Горный кадет столько наслышался о жестокостях Пугачева, что удивился ласковому тону старика. Прошло больше четверти века, а в светских гостиных всё еще боязливым шёпотом говорили о «злодее, потрясавшем трон монархии». Между тем Захар таинственно продолжал:
— Для бар он душегуб, потому что помсту за крепостной народ вел и простому люду волю и правду нес. Мне самому довелось видеть Емельяна Ивановича в тяжелый смертный час и услышать его честное слово к народу…
Юноша притих, жадно ждал продолжения рассказа, но старик на минуту смолк; подумав, решительно махнул рукой:
— Ладно, так и быть, расскажу. Давненько это случилось, а вот на душе такое, будто вчера довелось видеть и слышать его. Известно вам, я в гвардии ее величества служил и по случаю событий в Москве был. И в этот самый день, когда на Болоте его терзали, наша рота караул у Лобного места держала. Затемно нас привели на Болото, выстроили, и стою я ни жив ни мертв, а на сердце поднялась великая смута. Посреди нашего каре — высокий помост, позади — народу видимо-невидимо. Слышно, как шумит, ропщет люд. Вот только солнышко поднялось из-за Москвы-реки, заиграли-залучились золотые маковки кремлевских церквей, и в эту пору пуще загомонил народ, заволновался, будто под ветерком деревья прошумели. Скосил я очи и вижу: среди народа двигаются сани с помостом, на них скамья, а на скамье сам батюшка Емельян Иванович сидит. Глаза так и жгут, а в руках две свечи ярого воска. Ветерок колышет пламя свечей, воск на глазах плавится и стекает ему на руки, а он, батюшка, с жалостью смотрит на простых людей и всем кланяется. Глянул я вначале на него, потом на эшафот, а там столб с воздетым колесом, на солнышке блестит острая железная спица. «Мученик ты наш, мученик! За народ страдать будешь!» — и злость, и жалость меня тут взяли, зашлось от обиды мое сердце. Кажись, взмахнул бы штыком да и пошел на бар. Сытые, выхоленные, нарядные, тут же расхаживают они и улыбаются. И вот схватили его, батюшку, под руки и поволокли на эшафот…

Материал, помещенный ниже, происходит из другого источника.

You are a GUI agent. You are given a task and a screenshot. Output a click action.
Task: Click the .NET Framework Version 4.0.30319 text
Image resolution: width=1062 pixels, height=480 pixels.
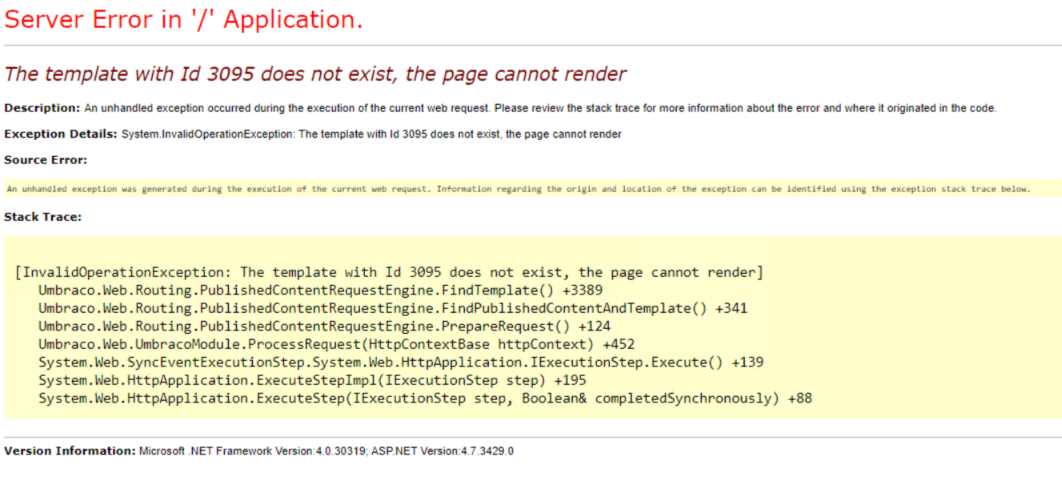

— Ты всё это сам видел? — с бьющимся сердцем спросил Аносов, и ему вдруг стало бесконечно жаль Пугачева.
— Как тебя сейчас! — старик вздохнул и сокрушенно пожаловался: Солдат присягой связан, поставили — стой, скажут: стреляй, — стрелять будешь! Ну, а что у меня на душе было, не спрашивай… Скинул Емельян Иванович шапку, вздохнул полной грудью, взглянул на небеса, на Кремль и сказал народу: «Не боярам в Кремле сидеть! Меня казнят, а народ не казнишь; правду он сюда принесет. Берегите ее, братцы!».